● DATA SUPPLIED
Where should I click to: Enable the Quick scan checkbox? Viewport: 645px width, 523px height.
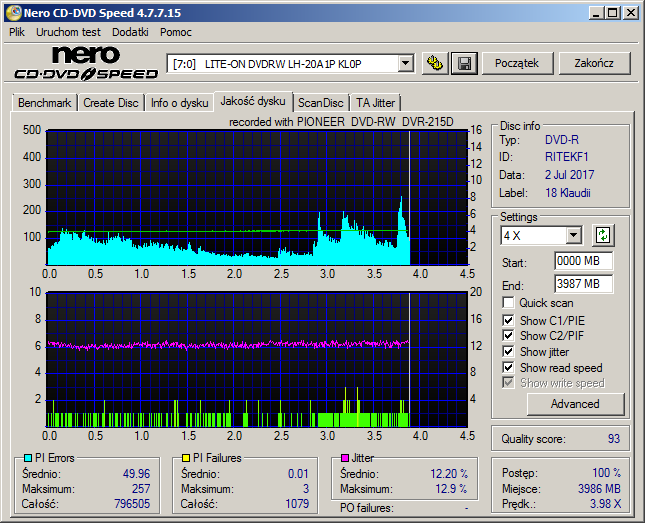[508, 303]
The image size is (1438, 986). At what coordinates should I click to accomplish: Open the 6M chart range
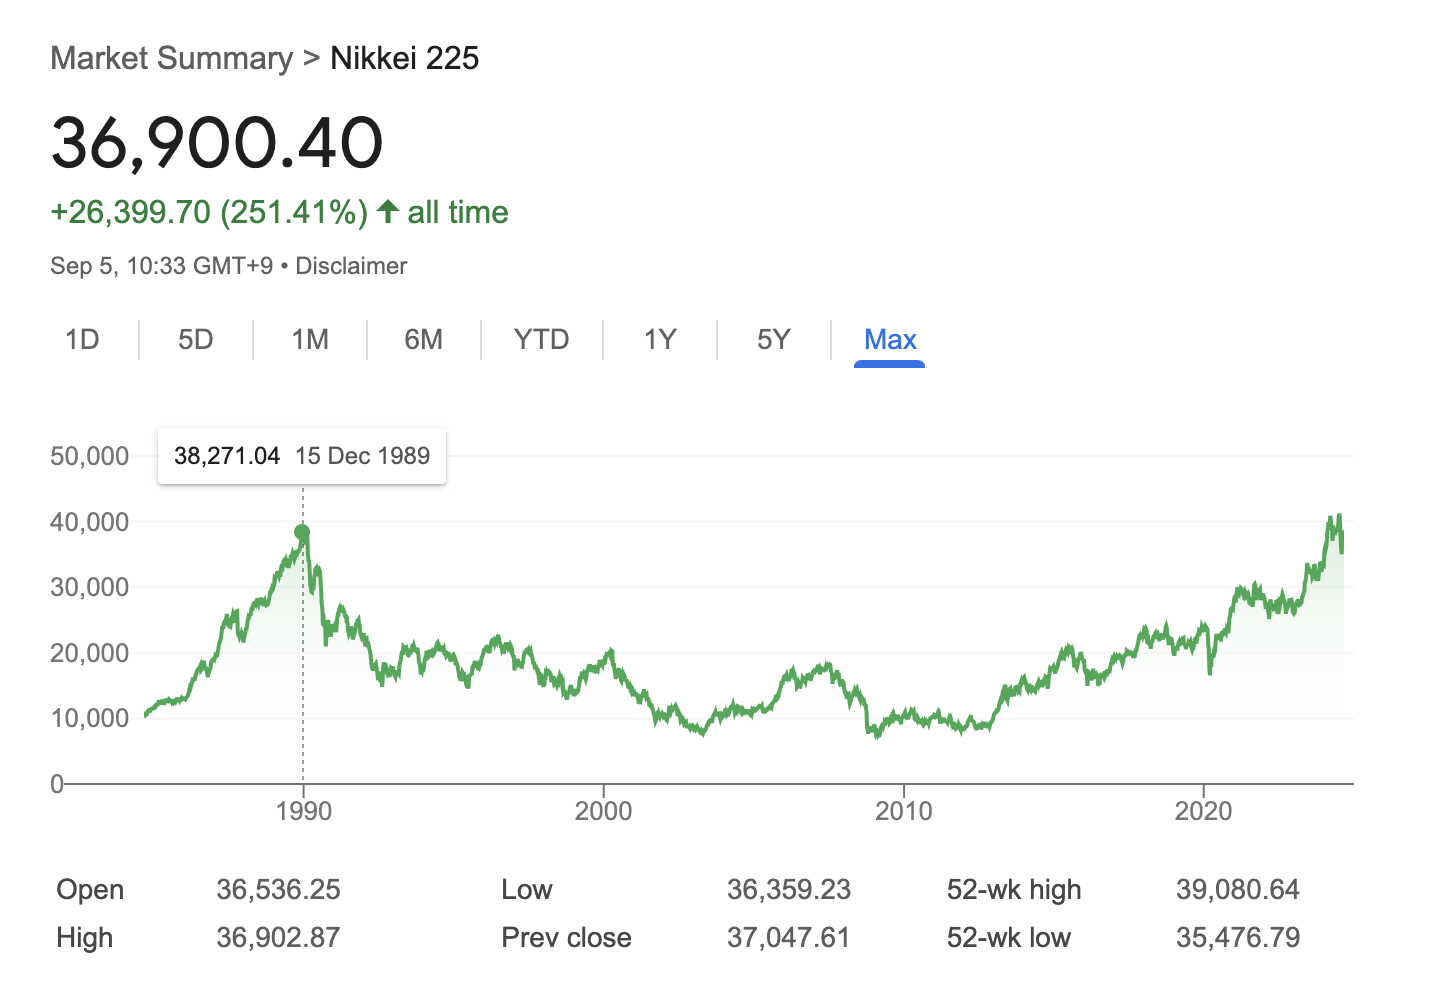click(423, 340)
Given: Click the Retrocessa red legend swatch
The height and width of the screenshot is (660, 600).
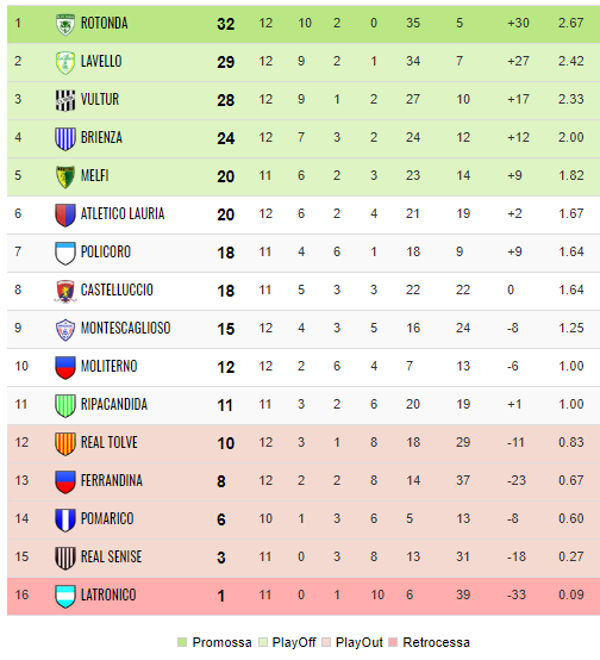Looking at the screenshot, I should click(393, 642).
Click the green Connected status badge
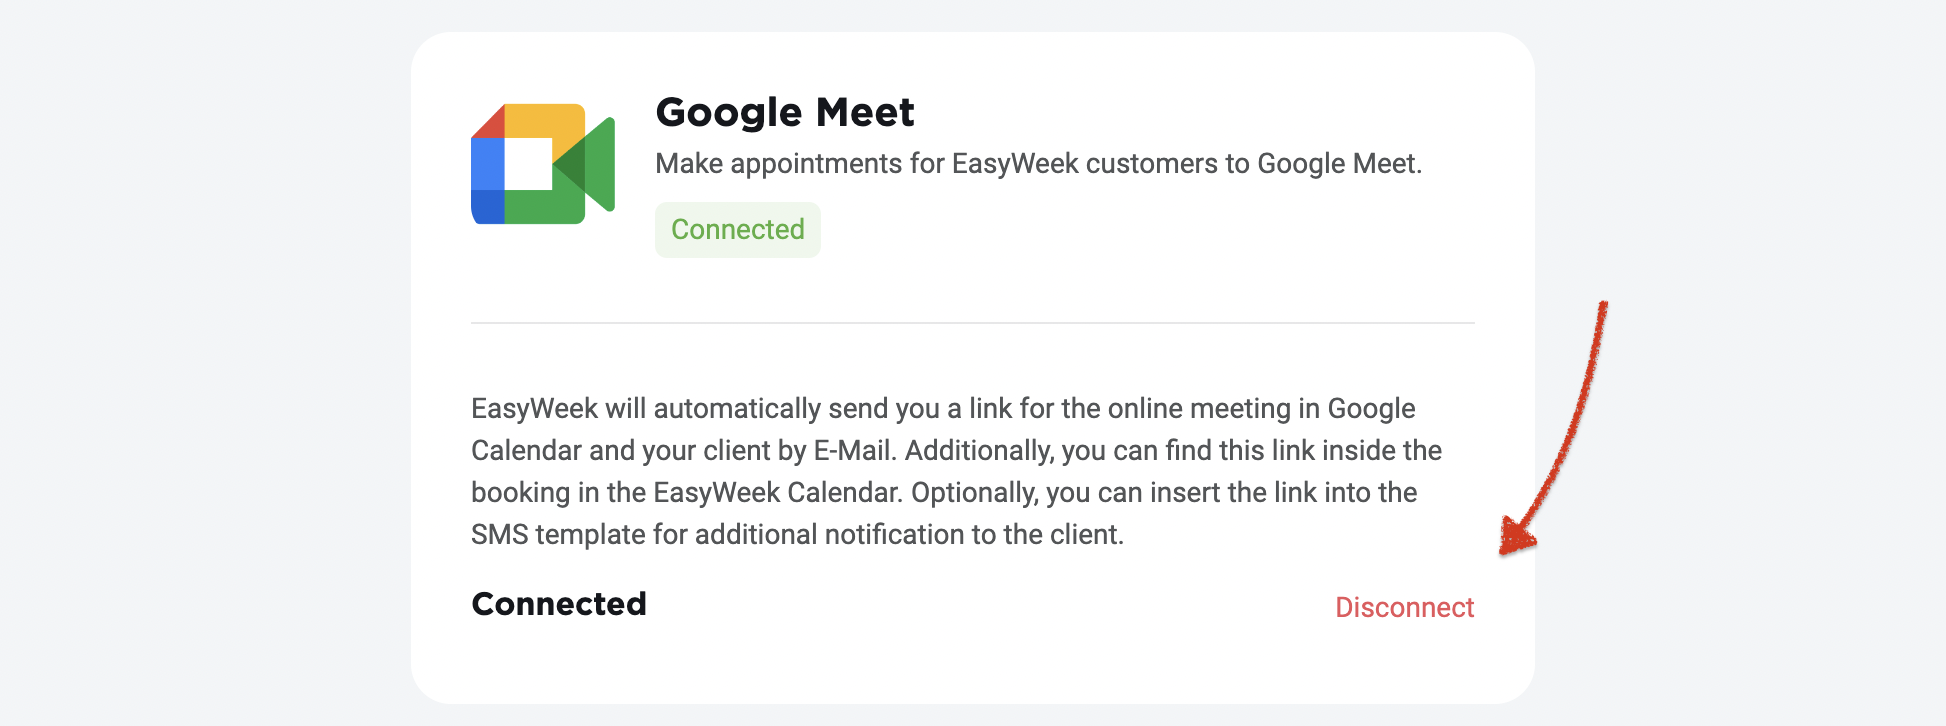 click(x=738, y=230)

● PROBLEM DETAILS
Switch "status badge" to "status indicator" throughout the items above and write them out again with every other word left as it stands. Omit the pictures from your answer.

● FINAL RESULT
Where should I click to: Enable the Quick scan checkbox? Viewport: 645px width, 523px height.
[508, 303]
The image size is (1438, 986). At what coordinates should I click to accomplish: Open the 6M chart range
click(423, 340)
Given: Click the Retrocessa red legend swatch
The height and width of the screenshot is (660, 600).
Looking at the screenshot, I should click(393, 642).
Click the green Connected status indicator
 click(x=738, y=230)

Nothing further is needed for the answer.